Reproduce the material from its first line through the line containing "will [1051, 454].", swapping every "accomplish" for "complete" and leaving everything else unchanged.

Given entries ▸
--- START ---
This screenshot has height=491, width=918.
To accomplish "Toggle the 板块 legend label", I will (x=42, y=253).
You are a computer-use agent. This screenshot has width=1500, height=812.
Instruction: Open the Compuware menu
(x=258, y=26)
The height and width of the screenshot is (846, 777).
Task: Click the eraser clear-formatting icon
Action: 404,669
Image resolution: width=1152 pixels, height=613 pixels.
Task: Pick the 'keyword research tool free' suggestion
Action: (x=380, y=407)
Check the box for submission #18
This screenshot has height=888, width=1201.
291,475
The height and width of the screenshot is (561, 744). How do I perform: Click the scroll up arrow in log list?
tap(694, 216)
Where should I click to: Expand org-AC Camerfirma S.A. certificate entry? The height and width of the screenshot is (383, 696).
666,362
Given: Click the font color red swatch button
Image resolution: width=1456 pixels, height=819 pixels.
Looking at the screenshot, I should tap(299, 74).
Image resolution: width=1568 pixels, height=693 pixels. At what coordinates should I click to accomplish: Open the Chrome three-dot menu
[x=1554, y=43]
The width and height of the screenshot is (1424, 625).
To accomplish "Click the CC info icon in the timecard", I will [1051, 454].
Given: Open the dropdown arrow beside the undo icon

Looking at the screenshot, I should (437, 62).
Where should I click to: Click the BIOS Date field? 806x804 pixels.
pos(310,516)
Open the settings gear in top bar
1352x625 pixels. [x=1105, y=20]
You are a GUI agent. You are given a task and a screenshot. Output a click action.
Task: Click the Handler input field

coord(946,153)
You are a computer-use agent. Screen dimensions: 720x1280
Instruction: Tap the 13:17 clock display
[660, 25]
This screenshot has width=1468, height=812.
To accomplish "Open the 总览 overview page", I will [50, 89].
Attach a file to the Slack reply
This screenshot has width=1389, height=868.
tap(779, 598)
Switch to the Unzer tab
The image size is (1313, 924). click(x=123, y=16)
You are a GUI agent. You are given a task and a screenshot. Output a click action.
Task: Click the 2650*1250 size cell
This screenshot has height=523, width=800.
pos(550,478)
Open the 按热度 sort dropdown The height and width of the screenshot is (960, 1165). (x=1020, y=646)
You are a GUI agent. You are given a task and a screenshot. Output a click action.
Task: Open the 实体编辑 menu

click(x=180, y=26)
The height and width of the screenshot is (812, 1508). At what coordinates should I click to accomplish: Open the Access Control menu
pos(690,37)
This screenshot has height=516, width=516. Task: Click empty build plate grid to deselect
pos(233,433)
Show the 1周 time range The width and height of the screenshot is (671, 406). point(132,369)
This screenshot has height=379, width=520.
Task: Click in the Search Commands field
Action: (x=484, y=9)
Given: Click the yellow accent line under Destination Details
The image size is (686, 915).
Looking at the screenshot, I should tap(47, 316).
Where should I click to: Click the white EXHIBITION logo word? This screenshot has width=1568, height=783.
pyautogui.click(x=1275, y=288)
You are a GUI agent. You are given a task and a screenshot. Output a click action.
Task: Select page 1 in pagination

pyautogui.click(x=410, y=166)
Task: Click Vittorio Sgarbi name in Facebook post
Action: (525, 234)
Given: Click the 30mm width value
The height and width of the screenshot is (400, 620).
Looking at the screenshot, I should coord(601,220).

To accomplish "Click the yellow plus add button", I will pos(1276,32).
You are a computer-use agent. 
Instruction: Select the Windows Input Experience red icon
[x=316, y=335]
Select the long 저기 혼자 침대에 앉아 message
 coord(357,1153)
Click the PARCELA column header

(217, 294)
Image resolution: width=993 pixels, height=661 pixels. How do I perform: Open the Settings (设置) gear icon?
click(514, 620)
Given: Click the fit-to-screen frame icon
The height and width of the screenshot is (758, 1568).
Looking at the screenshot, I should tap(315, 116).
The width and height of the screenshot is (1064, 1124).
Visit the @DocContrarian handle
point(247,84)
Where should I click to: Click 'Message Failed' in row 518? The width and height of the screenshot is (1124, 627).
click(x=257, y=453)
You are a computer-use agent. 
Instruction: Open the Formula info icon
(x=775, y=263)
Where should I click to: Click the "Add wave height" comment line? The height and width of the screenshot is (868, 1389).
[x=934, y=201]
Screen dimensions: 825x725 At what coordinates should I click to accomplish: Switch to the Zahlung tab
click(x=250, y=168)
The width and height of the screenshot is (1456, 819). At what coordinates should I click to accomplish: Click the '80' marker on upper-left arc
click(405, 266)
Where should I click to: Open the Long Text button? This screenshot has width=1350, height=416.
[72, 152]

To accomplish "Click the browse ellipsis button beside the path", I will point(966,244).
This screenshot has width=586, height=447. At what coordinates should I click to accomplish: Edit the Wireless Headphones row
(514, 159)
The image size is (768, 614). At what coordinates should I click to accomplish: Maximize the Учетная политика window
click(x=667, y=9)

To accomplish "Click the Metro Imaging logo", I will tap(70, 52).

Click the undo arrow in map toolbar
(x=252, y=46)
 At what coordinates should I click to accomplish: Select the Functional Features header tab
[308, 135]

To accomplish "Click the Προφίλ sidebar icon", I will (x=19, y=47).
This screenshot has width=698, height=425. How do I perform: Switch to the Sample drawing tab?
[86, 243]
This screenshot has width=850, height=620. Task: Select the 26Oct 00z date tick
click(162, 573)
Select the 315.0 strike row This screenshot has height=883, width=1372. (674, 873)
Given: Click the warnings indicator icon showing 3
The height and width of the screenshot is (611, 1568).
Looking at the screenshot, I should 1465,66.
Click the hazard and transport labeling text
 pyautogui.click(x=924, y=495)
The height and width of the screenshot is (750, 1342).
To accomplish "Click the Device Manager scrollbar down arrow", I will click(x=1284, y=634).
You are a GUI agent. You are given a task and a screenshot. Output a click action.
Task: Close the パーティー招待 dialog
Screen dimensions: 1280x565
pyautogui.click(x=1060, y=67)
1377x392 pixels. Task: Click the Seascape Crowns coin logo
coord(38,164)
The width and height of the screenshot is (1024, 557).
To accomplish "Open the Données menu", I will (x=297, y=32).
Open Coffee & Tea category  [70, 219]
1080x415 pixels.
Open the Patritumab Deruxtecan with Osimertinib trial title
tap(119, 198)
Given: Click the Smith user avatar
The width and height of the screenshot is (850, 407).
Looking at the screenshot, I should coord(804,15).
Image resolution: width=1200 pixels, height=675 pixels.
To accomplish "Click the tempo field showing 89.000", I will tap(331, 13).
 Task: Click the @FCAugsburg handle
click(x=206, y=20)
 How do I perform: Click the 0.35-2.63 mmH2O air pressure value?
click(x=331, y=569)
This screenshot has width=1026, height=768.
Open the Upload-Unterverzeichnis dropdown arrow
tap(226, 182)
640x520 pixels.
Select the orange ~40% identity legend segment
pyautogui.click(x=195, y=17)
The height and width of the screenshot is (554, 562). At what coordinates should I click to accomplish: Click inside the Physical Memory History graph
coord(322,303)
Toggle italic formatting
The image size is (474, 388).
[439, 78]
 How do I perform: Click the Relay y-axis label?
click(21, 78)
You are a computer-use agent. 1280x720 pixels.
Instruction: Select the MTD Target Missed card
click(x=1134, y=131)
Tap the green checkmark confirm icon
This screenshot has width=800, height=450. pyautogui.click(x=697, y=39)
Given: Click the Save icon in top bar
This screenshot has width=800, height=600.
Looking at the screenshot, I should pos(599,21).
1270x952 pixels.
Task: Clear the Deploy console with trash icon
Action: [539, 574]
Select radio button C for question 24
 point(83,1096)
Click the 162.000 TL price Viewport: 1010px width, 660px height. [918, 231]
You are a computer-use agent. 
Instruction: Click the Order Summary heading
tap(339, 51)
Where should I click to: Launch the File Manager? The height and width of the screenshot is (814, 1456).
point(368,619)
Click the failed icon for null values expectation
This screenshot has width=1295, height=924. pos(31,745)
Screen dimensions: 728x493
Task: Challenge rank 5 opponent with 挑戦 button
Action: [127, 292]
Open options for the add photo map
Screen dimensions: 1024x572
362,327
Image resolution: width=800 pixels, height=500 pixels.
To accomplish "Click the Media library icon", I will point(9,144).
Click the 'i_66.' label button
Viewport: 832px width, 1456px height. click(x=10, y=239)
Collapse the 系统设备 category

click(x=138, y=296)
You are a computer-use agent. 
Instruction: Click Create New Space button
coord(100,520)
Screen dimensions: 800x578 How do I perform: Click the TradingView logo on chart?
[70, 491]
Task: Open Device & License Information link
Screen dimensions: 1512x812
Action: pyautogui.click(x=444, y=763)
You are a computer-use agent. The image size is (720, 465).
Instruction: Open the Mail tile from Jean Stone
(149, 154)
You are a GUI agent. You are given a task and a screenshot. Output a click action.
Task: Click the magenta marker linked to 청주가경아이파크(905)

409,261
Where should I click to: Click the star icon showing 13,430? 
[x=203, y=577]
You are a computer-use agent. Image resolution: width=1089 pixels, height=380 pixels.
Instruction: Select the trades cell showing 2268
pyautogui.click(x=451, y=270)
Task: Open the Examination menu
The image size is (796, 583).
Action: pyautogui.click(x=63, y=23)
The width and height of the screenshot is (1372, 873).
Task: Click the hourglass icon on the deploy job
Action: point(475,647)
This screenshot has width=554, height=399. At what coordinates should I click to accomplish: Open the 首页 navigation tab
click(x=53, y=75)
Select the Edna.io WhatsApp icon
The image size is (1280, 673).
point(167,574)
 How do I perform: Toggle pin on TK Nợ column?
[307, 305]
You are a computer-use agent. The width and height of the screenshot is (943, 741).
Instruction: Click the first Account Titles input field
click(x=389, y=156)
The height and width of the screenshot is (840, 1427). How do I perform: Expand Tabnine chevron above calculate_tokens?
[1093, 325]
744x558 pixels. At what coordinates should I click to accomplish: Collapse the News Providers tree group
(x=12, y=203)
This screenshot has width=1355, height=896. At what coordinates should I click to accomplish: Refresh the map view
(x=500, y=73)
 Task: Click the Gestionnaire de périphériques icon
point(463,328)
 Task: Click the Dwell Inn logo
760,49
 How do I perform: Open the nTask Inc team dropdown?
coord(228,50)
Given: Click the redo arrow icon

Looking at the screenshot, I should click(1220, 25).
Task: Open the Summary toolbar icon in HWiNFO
--- END ---
Completed task ▸
This screenshot has height=491, width=918.
To complete "Toggle the 板块 legend label", I will (x=42, y=253).
You are a computer-use agent. This screenshot has width=1500, height=812.
Instruction: Open the Compuware menu
(x=258, y=26)
The height and width of the screenshot is (846, 777).
Task: Click the eraser clear-formatting icon
Action: 404,669
Image resolution: width=1152 pixels, height=613 pixels.
Task: Pick the 'keyword research tool free' suggestion
Action: (x=380, y=407)
Check the box for submission #18
This screenshot has height=888, width=1201.
291,475
The height and width of the screenshot is (561, 744). How do I perform: Click the scroll up arrow in log list?
tap(694, 216)
Where should I click to: Expand org-AC Camerfirma S.A. certificate entry? The height and width of the screenshot is (383, 696).
666,362
Given: Click the font color red swatch button
Image resolution: width=1456 pixels, height=819 pixels.
Looking at the screenshot, I should tap(299, 74).
Image resolution: width=1568 pixels, height=693 pixels. At what coordinates should I click to complete: Open the Chrome three-dot menu
[x=1554, y=43]
The width and height of the screenshot is (1424, 625).
To complete "Click the CC info icon in the timecard", I will [1051, 454].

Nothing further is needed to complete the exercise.